Cardiac xenografts from male Hartley guinea pigs were heterotopically grafted into PVG (C-) and PVG (C+) male rats. Experimental animals received 20 mg/kg of NPC 15669 i.v. before cross-clamp release and 10 mg/kg of NPC 15669 intravenously on postoperative day 1. Control animals received intravenous saline solution only.
Complement sufficient PVG (C+) rats rejected cardiac xenografts hyperacutely despite mode of treatment: PVG (C+) rats which received saline solution (n = 5) rejected their xenografts at 10.8 +/- 2.6 minutes, and those receiving NPC 15669 (n = 5) rejected at 13.9 +/- 5.3 minutes. Histologic examination showed edema, platelet aggregation, and hemorrhage but no cellular inflammatory infiltrate. As expected, complement-deficient PVG (C-) rats had markedly longer xenograft survival in the saline solution-treated group (n = 5) with graft function being sustained 14.7 +/- 6.1 hours. NPC 15669 treatment (n = 4) further prolonged graft function to 61.0 +/- 4.7 hours. In addition to edema, platelet aggregation, and hemorrhage, histologic analysis of these grafts at the time of rejection was characterized by an infiltration of neutrophils.
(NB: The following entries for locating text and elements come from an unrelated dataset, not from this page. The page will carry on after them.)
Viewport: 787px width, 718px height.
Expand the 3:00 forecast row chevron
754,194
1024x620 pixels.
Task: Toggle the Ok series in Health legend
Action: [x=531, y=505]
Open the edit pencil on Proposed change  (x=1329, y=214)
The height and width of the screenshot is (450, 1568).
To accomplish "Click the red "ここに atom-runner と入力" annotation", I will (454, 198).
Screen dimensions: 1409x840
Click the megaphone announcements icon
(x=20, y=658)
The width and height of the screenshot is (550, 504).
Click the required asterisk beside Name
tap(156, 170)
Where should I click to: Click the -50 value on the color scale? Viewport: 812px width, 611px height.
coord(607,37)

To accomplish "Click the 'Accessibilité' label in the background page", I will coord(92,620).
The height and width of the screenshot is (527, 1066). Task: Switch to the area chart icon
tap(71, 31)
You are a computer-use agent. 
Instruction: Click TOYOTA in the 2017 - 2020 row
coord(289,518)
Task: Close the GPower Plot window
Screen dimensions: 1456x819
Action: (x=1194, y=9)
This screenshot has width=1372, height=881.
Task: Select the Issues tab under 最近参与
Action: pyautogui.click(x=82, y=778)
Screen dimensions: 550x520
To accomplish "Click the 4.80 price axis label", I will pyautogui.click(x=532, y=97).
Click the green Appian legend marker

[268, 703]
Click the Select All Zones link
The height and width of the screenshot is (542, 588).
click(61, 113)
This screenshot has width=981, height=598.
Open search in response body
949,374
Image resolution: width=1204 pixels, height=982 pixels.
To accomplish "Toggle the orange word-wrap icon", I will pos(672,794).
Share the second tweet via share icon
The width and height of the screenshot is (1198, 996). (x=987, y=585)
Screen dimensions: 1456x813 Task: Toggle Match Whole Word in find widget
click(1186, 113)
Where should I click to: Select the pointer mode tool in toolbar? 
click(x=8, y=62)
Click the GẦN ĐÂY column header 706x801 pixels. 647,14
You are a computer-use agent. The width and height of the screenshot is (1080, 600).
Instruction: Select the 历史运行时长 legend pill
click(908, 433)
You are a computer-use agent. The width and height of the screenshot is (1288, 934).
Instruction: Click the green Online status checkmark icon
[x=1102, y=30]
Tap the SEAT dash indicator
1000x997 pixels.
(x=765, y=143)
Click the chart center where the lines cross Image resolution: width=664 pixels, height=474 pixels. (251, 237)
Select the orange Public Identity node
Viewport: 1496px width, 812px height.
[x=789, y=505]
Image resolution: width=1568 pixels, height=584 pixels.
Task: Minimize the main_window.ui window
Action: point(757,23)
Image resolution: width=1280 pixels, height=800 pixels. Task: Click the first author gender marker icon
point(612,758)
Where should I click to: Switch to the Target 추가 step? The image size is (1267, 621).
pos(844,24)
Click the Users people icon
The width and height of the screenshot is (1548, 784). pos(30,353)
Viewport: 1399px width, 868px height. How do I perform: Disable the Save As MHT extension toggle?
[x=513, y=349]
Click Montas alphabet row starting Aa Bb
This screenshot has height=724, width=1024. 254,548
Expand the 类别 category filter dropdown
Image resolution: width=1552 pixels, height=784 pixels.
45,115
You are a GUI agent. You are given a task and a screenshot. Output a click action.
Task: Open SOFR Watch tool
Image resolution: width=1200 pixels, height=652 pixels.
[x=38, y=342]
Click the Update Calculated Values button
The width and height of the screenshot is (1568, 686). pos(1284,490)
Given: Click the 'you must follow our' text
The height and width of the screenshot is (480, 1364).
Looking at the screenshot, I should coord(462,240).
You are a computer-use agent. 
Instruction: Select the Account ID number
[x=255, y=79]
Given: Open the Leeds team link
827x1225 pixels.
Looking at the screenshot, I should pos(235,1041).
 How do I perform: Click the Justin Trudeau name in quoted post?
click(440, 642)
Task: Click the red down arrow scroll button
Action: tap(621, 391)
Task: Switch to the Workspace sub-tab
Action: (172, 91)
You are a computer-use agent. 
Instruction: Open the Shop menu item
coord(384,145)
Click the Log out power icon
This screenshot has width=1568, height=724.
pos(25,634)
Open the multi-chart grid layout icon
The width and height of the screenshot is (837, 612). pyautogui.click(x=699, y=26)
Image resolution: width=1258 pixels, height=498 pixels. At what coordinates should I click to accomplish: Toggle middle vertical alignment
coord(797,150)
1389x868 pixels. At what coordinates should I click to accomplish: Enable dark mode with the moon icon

We conclude that neutrophils play a critical role in cardiac xenograft rejection when complement activation is restricted. Combined inhibition of complement and neutrophil adhesion prolongs xenograft survival longer than inhibition of either component alone.
超急性异种移植排斥反应受补体级联激活的影响。早期补体成分的裂解产物影响血小板、粒细胞和淋巴细胞的定位、激活及效应功能,而膜攻击复合物(C5b-9)的形成会导致直接的细胞损伤。在一种独特的PVG大鼠品系中,其补体C6成分缺陷,不会形成终末膜攻击复合物。然而,趋化性和血管活性成分C3a和C5a的产生正常进行。在这些C6缺陷大鼠中移植的豚鼠心脏异种移植物存活时间延长,且在排斥时炎症浸润主要由中性粒细胞组成。NPC 15669是一类名为亮肉菌素的抗炎剂中的一员,已知其能抑制中性粒细胞黏附。本研究的目的是确定在无法形成膜攻击复合物的动物中抑制中性粒细胞募集是否会延长心脏异种移植物的存活时间。
将雄性Hartley豚鼠的心脏异种移植物异位移植到雄性PVG(C-)和PVG(C+)大鼠体内。实验动物在松开交叉钳夹前静脉注射20mg/kg的NPC 15669,并在术后第1天静脉注射10mg/kg的NPC 15669。对照动物仅接受静脉生理盐水溶液。
无论治疗方式如何,补体充足的PVG(C+)大鼠均超急性排斥心脏异种移植物:接受生理盐水溶液的PVG(C+)大鼠(n = 5)在10.8±2.6分钟时排斥其异种移植物,而接受NPC 15669的大鼠(n = 5)在13.9±5.3分钟时排斥。组织学检查显示有水肿、血小板聚集和出血,但无细胞炎症浸润。正如预期的那样,补体缺陷的PVG(C-)大鼠在生理盐水处理组(n = 5)中的异种移植物存活时间明显更长,移植功能维持14.7±6.1小时。NPC 15669治疗组(n = 4)进一步将移植功能延长至61.0±4.7小时。除水肿、血小板聚集和出血外,这些移植物在排斥时的组织学分析特征为有中性粒细胞浸润。
我们得出结论,当补体激活受到限制时,中性粒细胞在心脏异种移植排斥中起关键作用。联合抑制补体和中性粒细胞黏附比单独抑制任何一种成分更能延长异种移植物的存活时间。